Why the body remembers trauma#
Trauma is more than memory. It is also a pattern of stress responses that can remain active in the nervous system. The body learns to stay alert, to avoid, to freeze or to be constantly ready.
This can show up in many forms: tense muscles, shallow breathing high in the chest, sleep that breaks easily, digestive complaints, startle responses, exhaustion that no rest seems to lift, or periods of numbness where nothing comes through.
The body is not trying to be difficult. It is trying to protect you.
Body memory: what do we mean by that?#
By body memory we do not mean that muscles literally store memories like a videotape. It refers to learned patterns in the nervous system, posture, reflexes, breathing and associations.
The body sometimes responds faster than words can follow.
Trauma is not what happens to you, but what happens inside you as a result of it.
Gabor Maté
Science and bodily experience#
Researchers such as Bessel van der Kolk have described how trauma expresses itself through the body and nervous system. Modern insights around interoception, embodied cognition and stress physiology support the understanding that body and mind are not separate worlds.
Moral injury and the body#
Moral injury often involves guilt, shame or betrayal. These too leave physical traces: pressure on the chest, tension in the abdomen, insomnia, restlessness, a tendency to withdraw from others.

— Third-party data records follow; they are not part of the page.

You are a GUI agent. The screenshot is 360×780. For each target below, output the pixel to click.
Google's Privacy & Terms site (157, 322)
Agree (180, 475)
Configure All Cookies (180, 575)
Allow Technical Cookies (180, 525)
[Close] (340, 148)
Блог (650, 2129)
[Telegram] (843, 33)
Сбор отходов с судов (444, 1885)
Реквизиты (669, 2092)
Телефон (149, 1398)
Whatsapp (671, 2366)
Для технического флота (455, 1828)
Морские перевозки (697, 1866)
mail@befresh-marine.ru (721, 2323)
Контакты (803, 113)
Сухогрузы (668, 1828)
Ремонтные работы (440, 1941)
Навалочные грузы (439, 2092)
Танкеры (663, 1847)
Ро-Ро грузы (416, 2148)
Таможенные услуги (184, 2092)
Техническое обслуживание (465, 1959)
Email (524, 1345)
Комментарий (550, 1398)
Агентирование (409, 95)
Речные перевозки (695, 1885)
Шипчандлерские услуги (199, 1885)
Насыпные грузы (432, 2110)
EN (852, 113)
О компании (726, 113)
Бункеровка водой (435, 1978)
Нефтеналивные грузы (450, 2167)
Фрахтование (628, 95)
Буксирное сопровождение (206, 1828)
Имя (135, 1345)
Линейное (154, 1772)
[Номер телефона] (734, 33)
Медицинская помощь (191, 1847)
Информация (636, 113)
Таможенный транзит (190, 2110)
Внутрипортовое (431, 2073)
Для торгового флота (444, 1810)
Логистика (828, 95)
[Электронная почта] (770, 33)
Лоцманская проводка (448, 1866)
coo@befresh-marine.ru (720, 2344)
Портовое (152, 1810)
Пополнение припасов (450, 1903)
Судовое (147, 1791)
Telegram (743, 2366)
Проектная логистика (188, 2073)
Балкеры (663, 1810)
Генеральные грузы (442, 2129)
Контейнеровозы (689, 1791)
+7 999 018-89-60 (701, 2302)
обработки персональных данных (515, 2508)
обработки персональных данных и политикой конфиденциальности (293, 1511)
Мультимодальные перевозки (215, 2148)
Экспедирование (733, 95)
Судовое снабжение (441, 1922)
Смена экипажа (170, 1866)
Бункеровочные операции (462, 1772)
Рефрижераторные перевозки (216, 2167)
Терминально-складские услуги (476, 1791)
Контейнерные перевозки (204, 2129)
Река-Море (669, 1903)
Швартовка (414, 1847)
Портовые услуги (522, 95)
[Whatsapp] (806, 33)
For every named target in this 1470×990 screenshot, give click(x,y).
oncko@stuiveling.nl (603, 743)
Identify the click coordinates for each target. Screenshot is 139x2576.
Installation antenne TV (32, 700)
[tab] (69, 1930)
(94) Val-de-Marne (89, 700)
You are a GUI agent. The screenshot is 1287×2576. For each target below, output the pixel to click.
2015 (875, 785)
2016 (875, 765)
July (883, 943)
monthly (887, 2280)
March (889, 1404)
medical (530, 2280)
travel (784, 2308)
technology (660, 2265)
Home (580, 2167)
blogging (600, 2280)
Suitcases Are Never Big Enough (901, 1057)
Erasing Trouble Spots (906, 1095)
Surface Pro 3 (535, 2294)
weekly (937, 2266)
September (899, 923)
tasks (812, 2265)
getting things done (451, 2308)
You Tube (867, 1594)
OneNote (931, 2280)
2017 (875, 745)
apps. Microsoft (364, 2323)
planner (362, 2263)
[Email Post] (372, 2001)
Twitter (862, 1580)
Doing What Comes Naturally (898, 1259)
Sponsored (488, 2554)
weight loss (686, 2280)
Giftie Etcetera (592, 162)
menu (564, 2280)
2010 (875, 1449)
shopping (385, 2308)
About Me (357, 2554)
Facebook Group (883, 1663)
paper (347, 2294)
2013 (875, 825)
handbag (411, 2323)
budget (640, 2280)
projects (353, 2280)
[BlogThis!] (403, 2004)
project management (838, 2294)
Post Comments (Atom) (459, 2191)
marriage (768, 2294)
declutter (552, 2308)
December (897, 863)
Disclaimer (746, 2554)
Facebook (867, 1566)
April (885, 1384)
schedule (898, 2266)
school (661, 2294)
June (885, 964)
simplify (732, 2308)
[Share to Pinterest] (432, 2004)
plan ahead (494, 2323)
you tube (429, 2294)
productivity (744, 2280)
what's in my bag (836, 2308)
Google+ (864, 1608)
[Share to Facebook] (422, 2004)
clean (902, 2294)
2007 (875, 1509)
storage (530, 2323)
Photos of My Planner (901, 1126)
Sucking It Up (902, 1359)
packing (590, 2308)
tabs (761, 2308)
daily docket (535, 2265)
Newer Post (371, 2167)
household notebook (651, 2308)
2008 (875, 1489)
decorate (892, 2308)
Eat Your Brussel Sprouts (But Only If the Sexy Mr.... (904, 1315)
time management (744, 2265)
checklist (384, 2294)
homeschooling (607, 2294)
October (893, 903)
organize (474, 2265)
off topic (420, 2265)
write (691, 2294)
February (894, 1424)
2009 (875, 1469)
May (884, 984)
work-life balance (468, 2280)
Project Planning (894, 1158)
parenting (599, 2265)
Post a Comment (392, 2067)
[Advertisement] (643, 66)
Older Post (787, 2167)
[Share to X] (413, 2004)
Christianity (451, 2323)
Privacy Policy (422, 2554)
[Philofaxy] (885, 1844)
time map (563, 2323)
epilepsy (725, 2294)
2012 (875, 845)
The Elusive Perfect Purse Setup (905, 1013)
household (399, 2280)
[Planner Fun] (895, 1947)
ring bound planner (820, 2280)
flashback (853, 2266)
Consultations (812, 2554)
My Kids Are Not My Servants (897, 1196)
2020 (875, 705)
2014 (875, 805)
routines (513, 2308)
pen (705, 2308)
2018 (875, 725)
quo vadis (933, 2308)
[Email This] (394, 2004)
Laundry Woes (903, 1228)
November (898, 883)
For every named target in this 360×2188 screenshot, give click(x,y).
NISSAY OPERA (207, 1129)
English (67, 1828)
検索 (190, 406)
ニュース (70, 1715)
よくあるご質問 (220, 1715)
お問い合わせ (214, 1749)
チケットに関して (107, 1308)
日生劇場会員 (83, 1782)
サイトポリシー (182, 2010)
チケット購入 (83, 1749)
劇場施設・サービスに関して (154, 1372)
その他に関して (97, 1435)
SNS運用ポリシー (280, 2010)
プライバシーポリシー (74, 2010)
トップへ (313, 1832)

The body responds not only to danger, but also to meaning.
What helps in recovery?#
Recovery often requires more than talking alone. Different pathways can contribute: breathing exercises and walking; strength work and other movement; therapy, including body-oriented forms; the restoration of rhythm and sleep; safe relationships; and the calm that silence or nature can bring. No single path works for everyone, and few people find recovery along only one of them.
Small signs of recovery#
Sometimes recovery begins with small things — breathing out a little more deeply, sleeping more soundly, being startled less easily. Hunger returning. Allowing yourself to relax. Being able to stay present in contact with another person without immediately needing to withdraw.
Read also#
Conclusion#
The body is not your enemy. It often carries precisely the traces of what you have been through. Those who learn to listen to these signals discover something important: beneath the tension, the capacity for recovery is also alive.